**Short problem 1:** List every four-digit year that appears in the article about PVH, including its header.
**Short problem 2:** Reproduce lines from the records verbatim. Begin at the line that contains "has width=788, height=436." and stop after the line that contains "Action: click(30, 207)".

**Document:**
━━━

Ernst & Young Global Ltd.

9 minute read 7 Feb 2019

A connected tax function helps organizations identify and manage tax risks that might negatively affect broader strategies.

The story of branded clothing company PVH Corp. is similar to that of countless companies that have moved beyond their local market to the international stage in recent decades.

PVH, which started out sewing shirts for coal miners in Pennsylvania in 1881, acquired Tommy Hilfiger in 2010. The transaction transformed the mainly-US wholesale company into a multinational apparel giant with revenue of US$8.9 billion in 2017. And as the company grew, so too did its complexity.

The company’s tax function has also increased its profile within the organization and become a trusted voice in the boardroom. Where PVH’s tax professionals once had to focus only on US federal, state and local taxes, it must now keep track of tax obligations in 40 countries. PVH has built up regional headquarters in various parts of the world, along with a network of advisers to provide tax advice in specific jurisdictions.

“As soon as you bring in the international aspects of tax it is not just a little bit harder – it is exponentially harder,” says Matt O’Laughlin, Executive Vice President, Global Tax at PVH, who joined the business in 2010. “You have to take this big puzzle and focus on materiality. I am very focused on the regional headquarters, and then we bring in the other countries to make sure they know what the policies are that we would like to implement.”

━━━

**Records for this exercise:**
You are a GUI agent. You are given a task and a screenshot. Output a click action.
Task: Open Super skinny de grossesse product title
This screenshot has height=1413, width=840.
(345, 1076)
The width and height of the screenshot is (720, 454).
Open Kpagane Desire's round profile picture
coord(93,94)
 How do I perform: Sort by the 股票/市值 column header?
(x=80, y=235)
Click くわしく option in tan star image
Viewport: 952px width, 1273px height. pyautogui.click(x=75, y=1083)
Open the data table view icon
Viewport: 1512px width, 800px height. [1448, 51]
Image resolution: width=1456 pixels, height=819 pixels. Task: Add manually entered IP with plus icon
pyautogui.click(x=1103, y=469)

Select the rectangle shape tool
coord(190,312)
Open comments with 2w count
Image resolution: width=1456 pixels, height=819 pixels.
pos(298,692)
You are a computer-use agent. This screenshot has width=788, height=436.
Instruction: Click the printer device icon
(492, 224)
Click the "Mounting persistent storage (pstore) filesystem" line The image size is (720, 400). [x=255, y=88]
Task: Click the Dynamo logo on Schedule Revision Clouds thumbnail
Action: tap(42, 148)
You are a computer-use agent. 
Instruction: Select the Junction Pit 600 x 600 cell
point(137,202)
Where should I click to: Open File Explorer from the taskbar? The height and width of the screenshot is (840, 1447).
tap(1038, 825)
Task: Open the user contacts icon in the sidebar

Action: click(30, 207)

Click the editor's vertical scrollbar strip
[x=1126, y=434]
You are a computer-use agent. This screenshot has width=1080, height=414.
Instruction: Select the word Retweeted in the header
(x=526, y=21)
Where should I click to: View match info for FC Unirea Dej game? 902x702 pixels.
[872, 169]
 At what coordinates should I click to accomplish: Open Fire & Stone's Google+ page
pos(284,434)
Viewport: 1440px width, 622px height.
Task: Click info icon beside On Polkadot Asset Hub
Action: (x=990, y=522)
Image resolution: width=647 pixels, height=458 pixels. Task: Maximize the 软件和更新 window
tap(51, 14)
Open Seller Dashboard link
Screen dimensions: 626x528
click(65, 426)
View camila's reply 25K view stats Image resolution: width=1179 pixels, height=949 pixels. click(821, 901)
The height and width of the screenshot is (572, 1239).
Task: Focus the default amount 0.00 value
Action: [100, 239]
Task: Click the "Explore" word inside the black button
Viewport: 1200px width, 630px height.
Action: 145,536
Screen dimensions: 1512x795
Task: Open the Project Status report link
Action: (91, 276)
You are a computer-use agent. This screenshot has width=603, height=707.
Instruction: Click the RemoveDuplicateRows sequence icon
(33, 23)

━━━

**Reply 1:** 2019, 1881, 2010, 2017

**Reply 2:**
You are a computer-use agent. This screenshot has width=788, height=436.
Instruction: Click the printer device icon
(492, 224)
Click the "Mounting persistent storage (pstore) filesystem" line The image size is (720, 400). [x=255, y=88]
Task: Click the Dynamo logo on Schedule Revision Clouds thumbnail
Action: tap(42, 148)
You are a computer-use agent. 
Instruction: Select the Junction Pit 600 x 600 cell
point(137,202)
Where should I click to: Open File Explorer from the taskbar? The height and width of the screenshot is (840, 1447).
tap(1038, 825)
Task: Open the user contacts icon in the sidebar

Action: click(30, 207)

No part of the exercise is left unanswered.